Secondly, I am concerned that the definition of a terminally ill person for the purposes of the Bill is someone who

“is reasonably expected to die within six months”.

It is of course impossible, as experts in end-of-life care will affirm, to know definitively how long a person will live. We are, after all, dealing with a prognosis, which is by definition surrounded by inaccuracy. This has been proven many times before by those who have outlived their prognosis, sometimes by many years. Under the terms of the Bill, we would be asking doctors to make life or death decisions about matters about which there can be absolutely no clinical certainty.

Thirdly and finally, I am concerned that the Bill does not provide adequate safeguards or an appropriate legal framework to establish whether an individual

“has the capacity to make the decision to end his or her own life”.

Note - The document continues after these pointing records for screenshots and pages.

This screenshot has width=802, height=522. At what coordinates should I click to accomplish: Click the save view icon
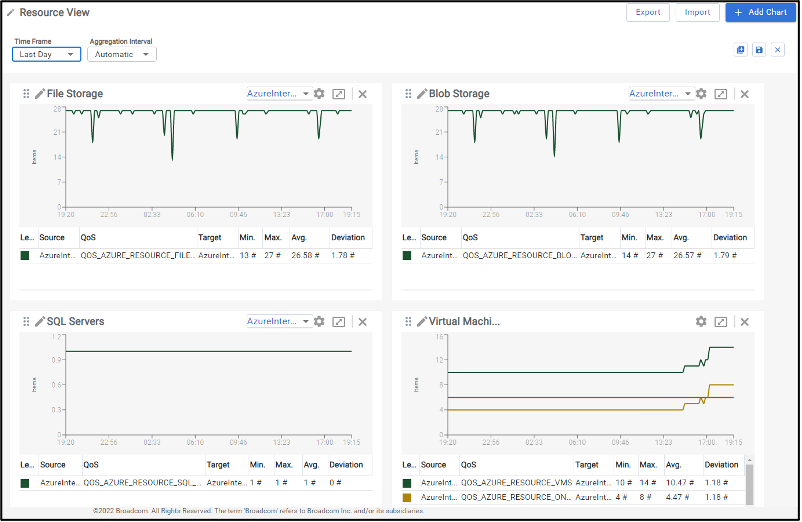pyautogui.click(x=759, y=50)

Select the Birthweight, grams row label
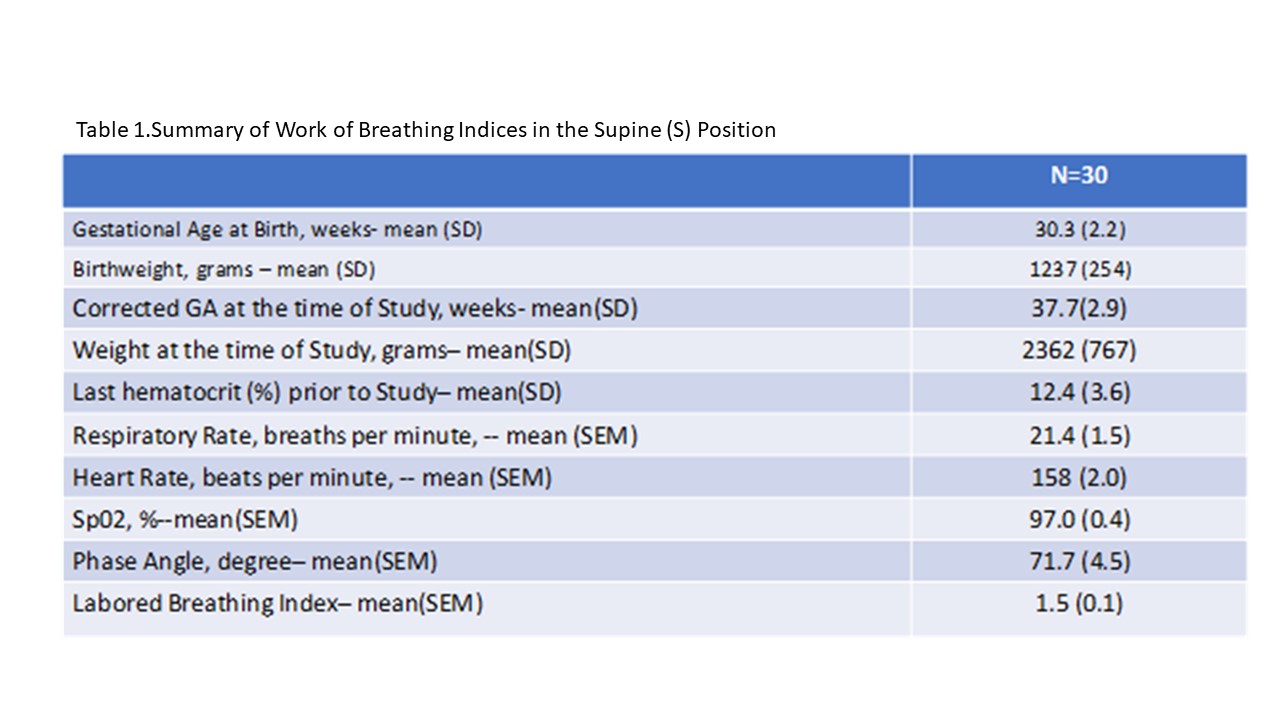pyautogui.click(x=223, y=269)
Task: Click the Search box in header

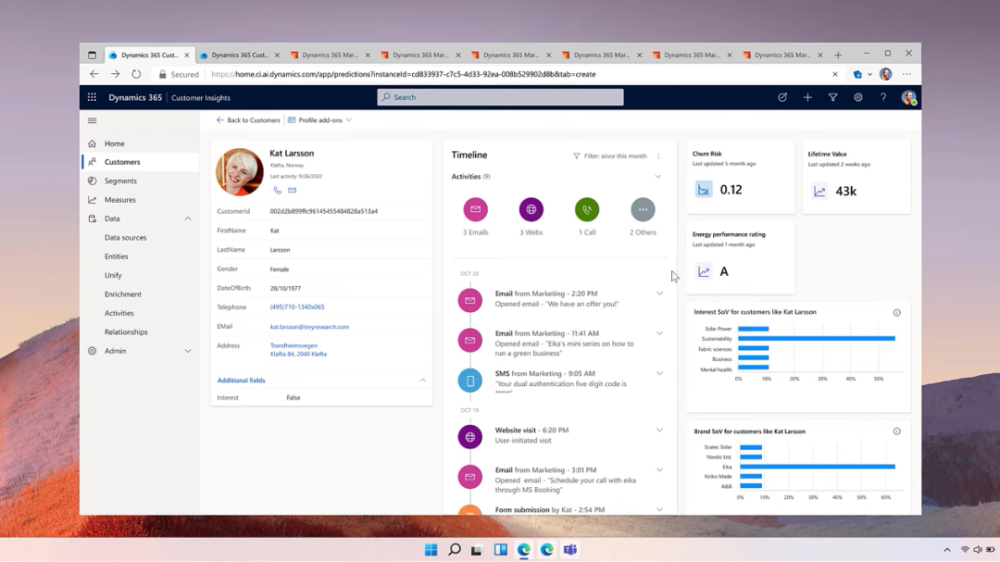Action: pyautogui.click(x=500, y=97)
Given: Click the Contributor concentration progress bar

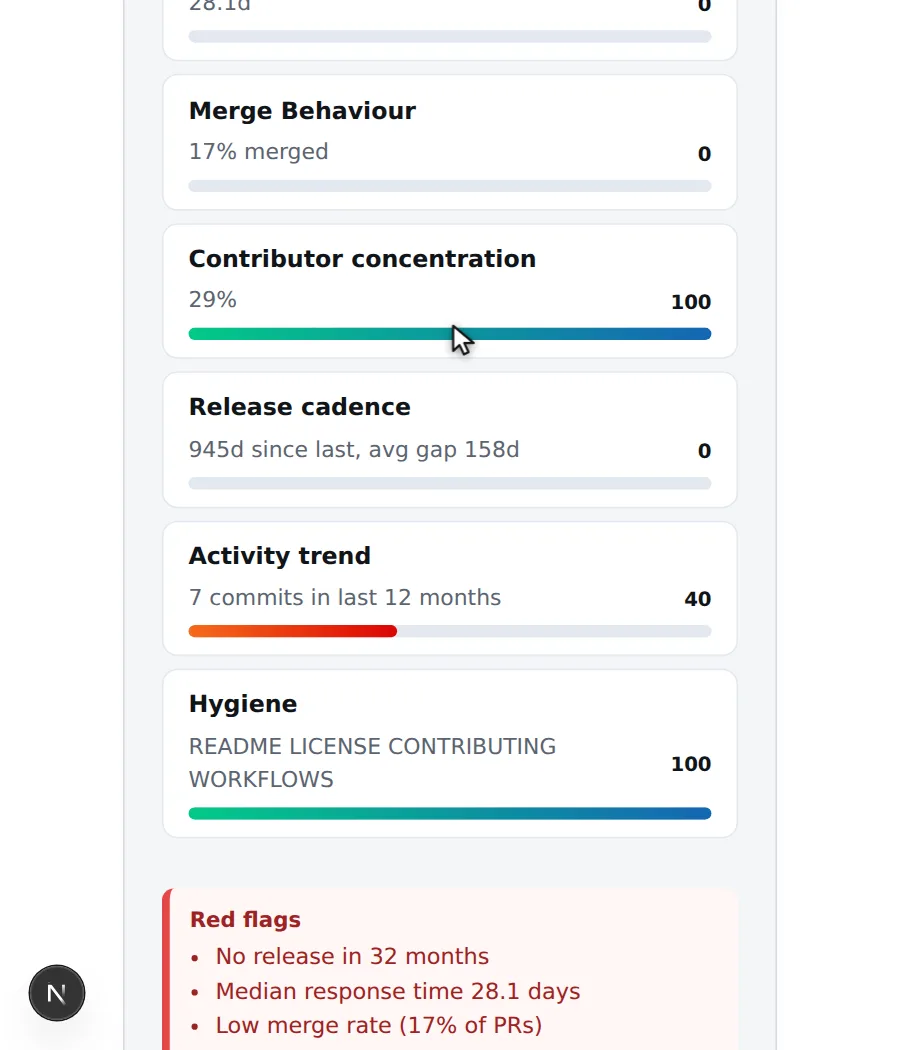Looking at the screenshot, I should click(x=450, y=334).
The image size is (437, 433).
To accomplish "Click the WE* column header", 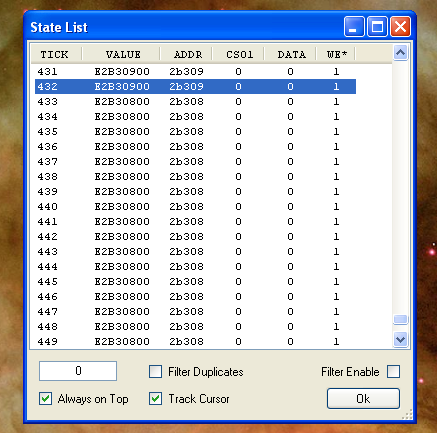I will 336,54.
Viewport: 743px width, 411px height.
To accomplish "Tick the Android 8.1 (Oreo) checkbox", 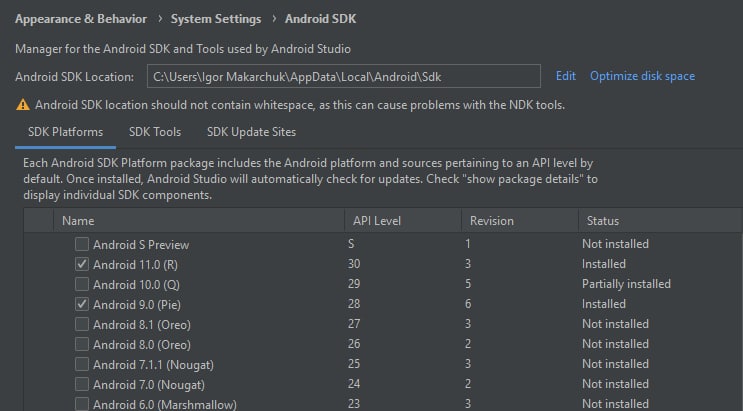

There is no stipulation in the Bill for a mandatory psychological assessment of a patient by a medical practitioner who is registered in the specialty of psychiatry. Instead, the Bill puts the onus for establishing psychological wellbeing and capacity on the attending doctor and the independent doctor, both of whom are principally focused on, and trained to deal with, the state of health rather than the state of mind. With those who request assistance to die, there is an association with clinical depression and hopelessness, and a concern that their capacity to make rational decisions is diminished or impaired as a result.

The Bill does not make such provision and in my opinion cannot therefore be said to contain the appropriate, strong safeguards required. People say that we do not do death well in this country. We need to talk about it, but I do not want this Bill to be the start of that conversation.